Screen Shot 2023-12-13 at 3.43.22 PM.png

Chase Wu
Professor
chase.wu@njit.edu

Research Areas: Big data, machine learning, green computing and networking, parallel and distributed computing

Revolutionizing Big Data Scientific Computations

Next-generation scientific applications are experiencing a rapid transition from traditional experiment-based methodologies to large-scale simulations featuring complex numerical modeling with a large number of tunable parameters. Such model-based simulations generate colossal amounts of data, which are then processed and analyzed against experimental or observation data for parameter calibration and model validation. The sheer volume and complexity of such data, the large model-parameter space and the intensive computation make it practically infeasible for domain experts to manually configure and tune hyperparameters for accurate modeling in complex and distributed computing environments. We develop visualization algorithms for 3D volume data generated by scientific computations on supercomputers and apply machine learning techniques to automate, expedite and optimize the parameter tuning process in model development.

Modeling and Optimizing Big Data Ecosystems

The execution of big data workflows is now commonly supported on reliable and scalable data storage and computing platforms such as Hadoop.

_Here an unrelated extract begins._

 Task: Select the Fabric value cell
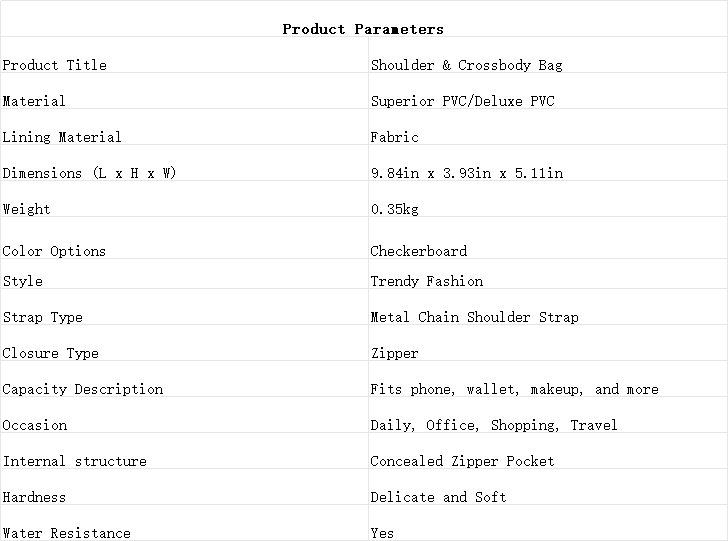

There are a variety of factors affecting workflow performance across multiple layers in the technology stack of big data ecosystems. Modeling and optimizing the performance of big data workflows is challenging because
the compound effects of such technology layers are complex and opaque to end users. We develop a cross-layer coupled design framework, which integrates information theory-based feature selection and stochastic approximation-based profiling to automate and optimize the configuration of big data ecosystems.

Optimizing Distributed Training and Inference of Deep Neural Networks (DNNs)

Deep Neural Networks (DNNs) have grown rapidly in size and complexity, requiring various data/model/tensor parallelization techniques to make training/inference practically feasible. For example, BLOOM 176B and Megatron-Turing 530B require terabytes of memory and zettaflops of compute. We represent parallelized DNNs as workflows and develop new approaches to workflow partitioning, mapping, and scheduling alongside memory saving techniques such as activation recomputation to optimize the training and inference processes of DNNs in heterogeneous multi-node, multi-GPU/CPU systems.

Reducing Energy Consumption in Big Data Computation

The transfer of big data across high-performance networks consumes a significant amount of energy. Employing two widely adopted power models — power-down and speed scaling — we have made inroads into green computing and networking in big data environments. Our approach allows network providers to reduce operational costs and reduce carbon dioxide emissions.

Uncovering Low-Level, Hazardous Radiation

Radioactive substances and biological agents present a serious threat to public health and safety, particularly in densely populated areas. Through the collection and analysis of large amounts of sensor measurements, we develop reliable tools to detect and contain radioactive materials to protect the populace and reduce the risk of radiological dispersal devices, such as so-called dirty bombs.